Ordonné prêtre en 1911, il quitte Poyanne en juillet, pour être "professeur de silence" (surveillant) au collège de Dax. En 1913, il est nommé vicaire de Peyrehorade, mais survient la guerre de 14-18. Il fut versé dans le service armé, et affecté au 87ème Régiment d'Artillerie Lourde, en garnison à Tarbes. Il partit ensuite vers le front en 1917 et combattit dans le secteur de Verdun et autres lieux, jusqu'à son retour, après l'Armistice de 1918, où il reprit son vicariat de Peyrehorade.
En 1921, il est nommé curé de Peyre et de Monget. Sa mère décède la même année, il perd ainsi sa dernière attache familliale avec Doazit.
En avril 1931, il est nommé curé de St-Aubin, où il restera 18 années. Il a également en charge la paroisse de Larbey. Cette dernière paroisse, le 16 janvier 1938, fut le théâtre d'un grand meeting révolutionnaire pour protester contre le renvoi de deux métayers. 34 autobus et plus de 80 voitures de manifestants ! Les remous s'en firent sentir jusqu'à St-Aubin, où le coq de notre curé - qui ne dut pas rester sur sa réserve - fit les frais de cette agitation.
Il écrit surtout à l'approche de la soixantaine, et c'est bien sûr au travers de ses poèsies qu'il nous livre ses états d'âme. Il consacre plusieurs textes à ses souvenirs d'enfance à Doazit, à sa période scolaire, et plus largement "au temps de d'auts còps". Il garde la nostalgie des années passées, de sa maison natale et de ses anciennes paroisses, Peyrehorade et surtout Peyre, où avec le recul tout lui paraît idyllique, sans doute par opposition à St-Aubin. Il ne cesse de s'apitoyer sur l'état religieux de sa paroisse: "Lous omis soun descougnats", répète-t-il. "Curé de St-Aubin, que-p plagnem touts, praubin !..." Le marché noir pratiqué par ses ouailles, puis ses démêlés avec les associations locales n'arrangent pas les choses.
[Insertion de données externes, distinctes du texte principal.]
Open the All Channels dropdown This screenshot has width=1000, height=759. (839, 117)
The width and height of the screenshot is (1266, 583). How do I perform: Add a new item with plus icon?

Il envie ses confrères dans d'autres paroisses (Peyre, Habas, Montaut, Peyrehorade...) : "Au bos peys, de ségu, que ba mielhe". Son insistance sur ce point nous laisse imaginer le soulagement que dut lui apporter sa nomination pour Herm en février 1949, où il décédait deux ans plus tard, le 27 mai 1951, non sans avoir trouvé le temps, comme il le fit à chacun de ses postes, d'écrire une monographie de sa paroisse.
L'abbé Raphaël Lamaignère est enterré dans l'allée centrale du cimetière d'Herm.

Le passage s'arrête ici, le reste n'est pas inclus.